+++ TESTO DELLA PAGINA

Ascensione del Signore


Spiace constatare come i compilatori del lezionario, riportando il brano di Vangelo per la solennità dell'Ascensione, in questo anno B, abbiano omesso proprio quel versetto in cui si dice che Gesù, prima di lasciare definitivamente i suoi discepoli, li rimprovera «per la loro incredulità e durezza di cuore», in quanto «non avevano creduto a quelli che lo ave­vano visto risorto» (Me 16, 14). Mentre proprio questo è significativo: che Gesù dia l'incarico di parlare di lui, di predicarlo a tutti, a persone che faticano molto a credere! Come può essere valutato questo modo di fare di Gesù: incoscienza o fiducia? Sembra di poter ragionevolmente escludere l'incoscienza, in quanto Gesù conosceva molto bene i suoi di­scepoli: erano stati insieme, notte e giorno, per tre anni; lo avevano se­guito ovunque e lui li aveva visti nelle più diverse situazioni. Dobbiamo dunque dire che è fiducia quella che Gesù nutre per loro, in maniera veramente generosa.

++++++
+++ ESTRATTO DEI DATI

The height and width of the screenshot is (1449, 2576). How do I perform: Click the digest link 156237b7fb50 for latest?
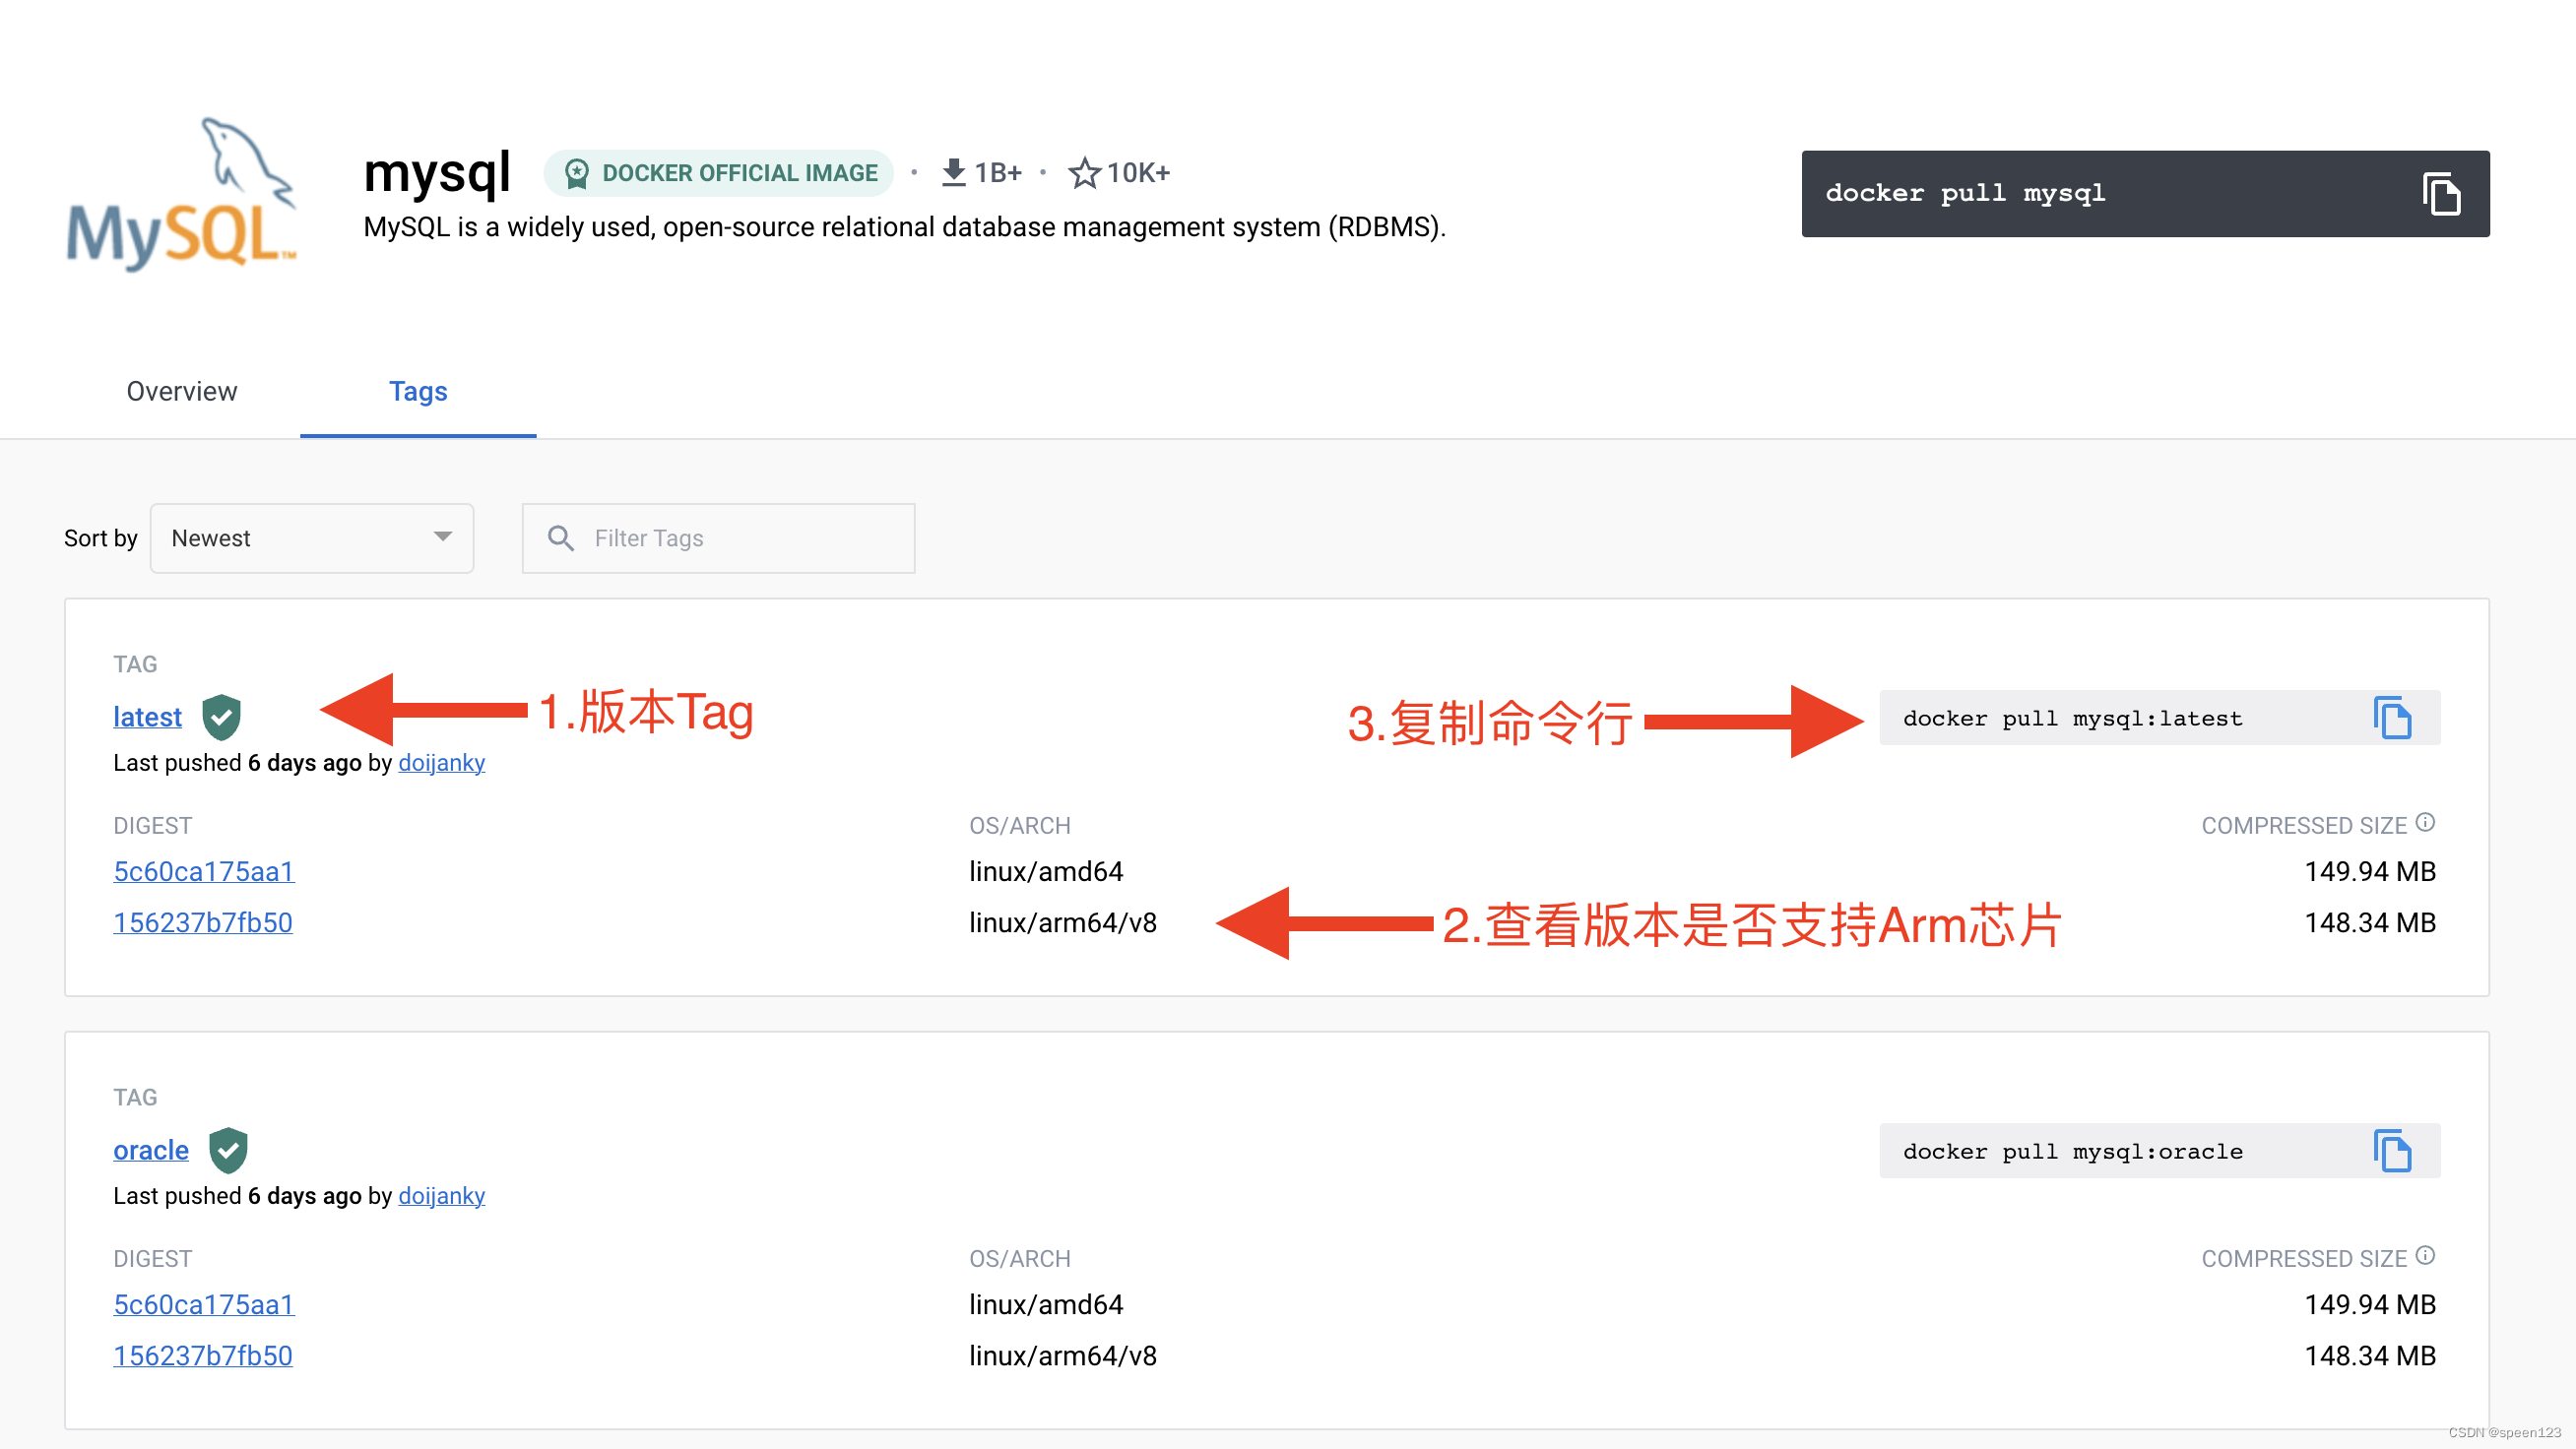(x=204, y=921)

++++++

» **COMPITI DA SVOLGERE**:
a: Stabilisci se ciascuna affermazione concorda con il testo sull'Ascensione, rispondendo sì o no e citando fedelmente le parole decisive: (i) il lezionario riporta il versetto in cui Gesù rimprovera i discepoli; (ii) l'autore attribuisce il comportamento di Gesù a incoscienza; (iii) Gesù e i discepoli erano stati insieme per tre anni.
b: Rispondi alle domande seguenti in base al testo sull'Ascensione.
(i) Per quale solennità e in quale anno è riportato il brano di Vangelo?
(ii) Per che cosa Gesù rimprovera i discepoli?
(iii) Che cosa nutre Gesù per i discepoli, secondo la conclusione?
I dati provengono da una fonte diversa.

» **RISPOSTE AI COMPITI**:
a:
(i) No: "abbiano omesso proprio quel versetto".
(ii) No: "Sembra di poter ragionevolmente escludere l'incoscienza".
(iii) Sì: "erano stati insieme, notte e giorno, per tre anni".

b:
(i) Per la solennità dell'Ascensione, nell'anno B.
(ii) Per la loro incredulità e durezza di cuore.
(iii) Fiducia, in maniera veramente generosa.